March 31st, 2010 — 10:53am

Dallas people,

This year Journey has partnered with Church in the Cliff for Good Friday.  Read below for details- we would love to have you join us!

DART Stations of the Cross is a community art project which links an ancient spiritual practice with mass transit. It is presented on Good Friday by two emergent churches in the Dallas area, Church in the Cliff and Journey Church. Participants are encouraged to arrive at the Mockingbird DART station between 6 and 7 pm this Friday, April 2nd and to look for volunteers with black armbands.
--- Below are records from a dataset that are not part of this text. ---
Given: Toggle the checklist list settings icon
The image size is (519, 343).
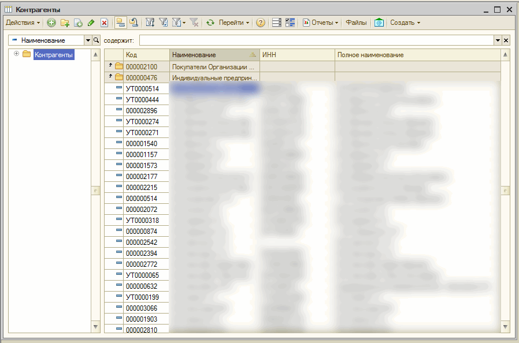Looking at the screenshot, I should (290, 23).
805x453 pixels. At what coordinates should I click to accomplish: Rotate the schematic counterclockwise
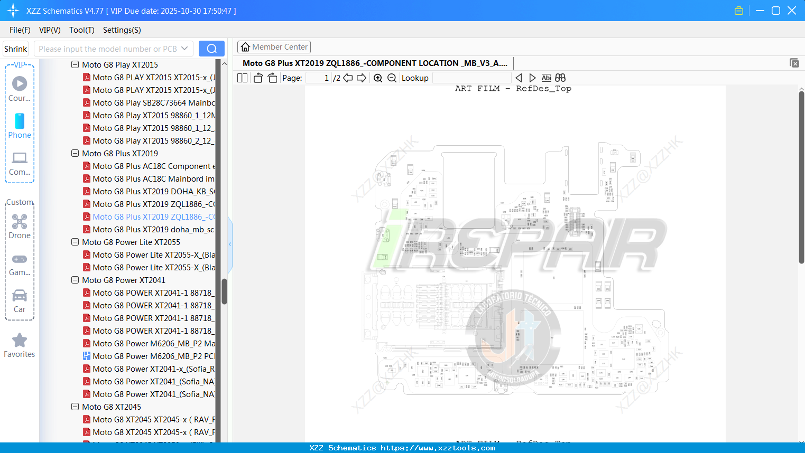(x=257, y=78)
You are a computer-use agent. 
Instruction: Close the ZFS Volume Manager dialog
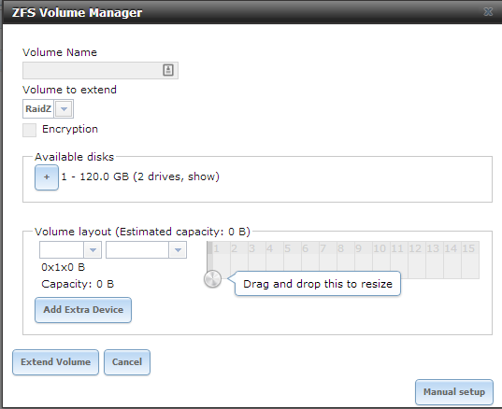(x=488, y=12)
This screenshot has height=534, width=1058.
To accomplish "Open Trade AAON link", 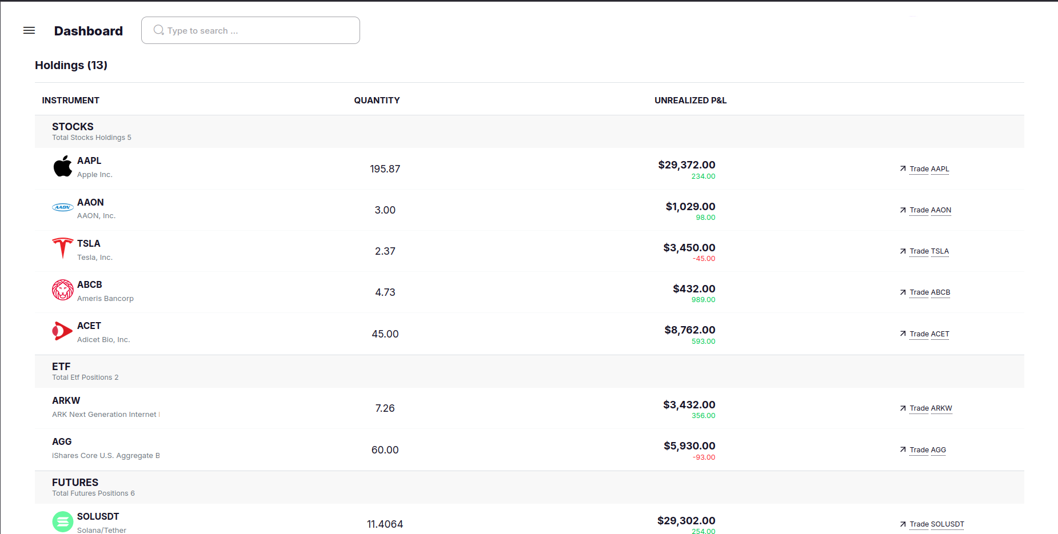I will 930,210.
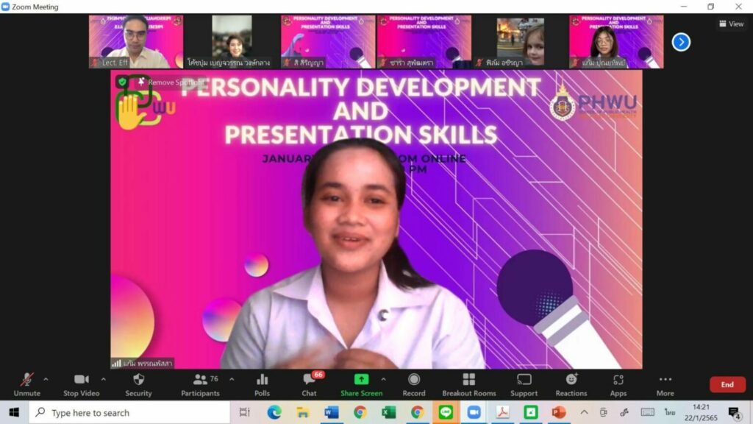
Task: Expand audio options arrow beside Unmute
Action: coord(46,379)
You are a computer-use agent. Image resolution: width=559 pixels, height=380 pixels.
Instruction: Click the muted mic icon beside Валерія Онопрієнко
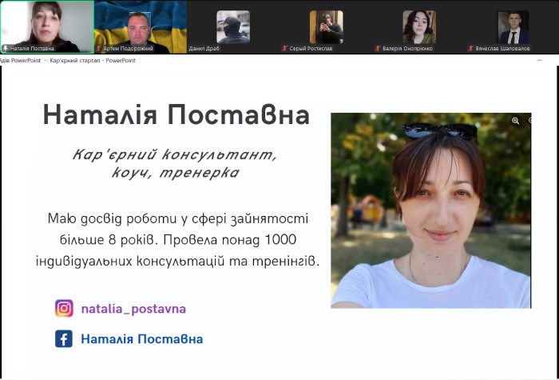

Volunteers will provide a set of fourteen devotional cards comprised of original paintings and poetry reflecting on the traditional themes of the Stations of the Cross. Riding from Mockingbird to the end of the line in South Dallas participants are encouraged to flip cards as they pass through the stations and to consider the ways they encounter God’s presence, or absence, in the urban landscape. You will be asked to get off the train three times — at Pearl, Union, and Cedars– as a movement of solidarity with Jesus each time he falls. (At all of these stations volunteers will greet you, and at the first one you will have the opportunity to donate to the Stewpot’s Open Studio which supports homeless artists). Once you reach Westmoreland, the last stop on the red line, you will receive final instructions before riding the train in silence back to Mockingbird station.

All are invited to participate! Ride alone or gather with a group of friends. For more information contact Courtney Pinkerton at 214. 233. 4605 or email churchinthecliff@gmail.com.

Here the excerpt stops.